Uitspraak
RECHTBANK ZEELAND-WEST-BRABANT
[betrokkene]
Rechtbank Zeeland-West-Brabant
In deze zaak heeft de kantonrechter van de Rechtbank Zeeland-West-Brabant op 11 maart 2025 uitspraak gedaan in een beroep tegen een bestuurlijke boete die aan betrokkene was opgelegd. De boete was opgelegd omdat betrokkene op 2 juni 2024 zonder voorafgaande vergunning een openbare plaats had gebruikt op de [straat] te [plaats]. Betrokkene had bezwaar gemaakt tegen de opgelegde boete, maar het college van burgemeester en wethouders van de gemeente Breda had dit bezwaar ongegrond verklaard. Hierop heeft betrokkene beroep ingesteld bij de kantonrechter.

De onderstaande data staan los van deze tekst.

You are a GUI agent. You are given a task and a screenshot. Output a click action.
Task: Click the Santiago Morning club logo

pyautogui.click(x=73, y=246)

Tijdens de zitting heeft betrokkene toegelicht dat zij tijdelijk was verhuisd met haar bedrijf naar de [straat] en dat zij een vlag had geplaatst als herkenningspunt voor de veiligheid van burgers op en rondom het water. Betrokkene gaf aan dat zij eerder wel een vergunning had voor een andere locatie, maar dat zij niet had gerealiseerd dat zij ook voor de nieuwe locatie een vergunning moest aanvragen. Betrokkene vond dat een waarschuwing op zijn plaats was geweest in plaats van een boete. De kantonrechter heeft vastgesteld dat de gedraging waarvoor de boete was opgelegd, inderdaad had plaatsgevonden en dat betrokkene verantwoordelijk was voor het tijdig aanvragen van de vergunning.
Desondanks heeft de kantonrechter aanleiding gezien om de boete te matigen, gezien de omstandigheden waaronder de overtreding had plaatsgevonden en het feit dat betrokkene inmiddels weer in het bezit was van een vergunning. De boete is gematigd tot € 50,- en het college is opgedragen het bedrag van € 200,- dat betrokkene te veel had betaald als zekerheidstelling terug te betalen. De uitspraak is openbaar gedaan en er is geen hoger beroep mogelijk tegen deze beslissing.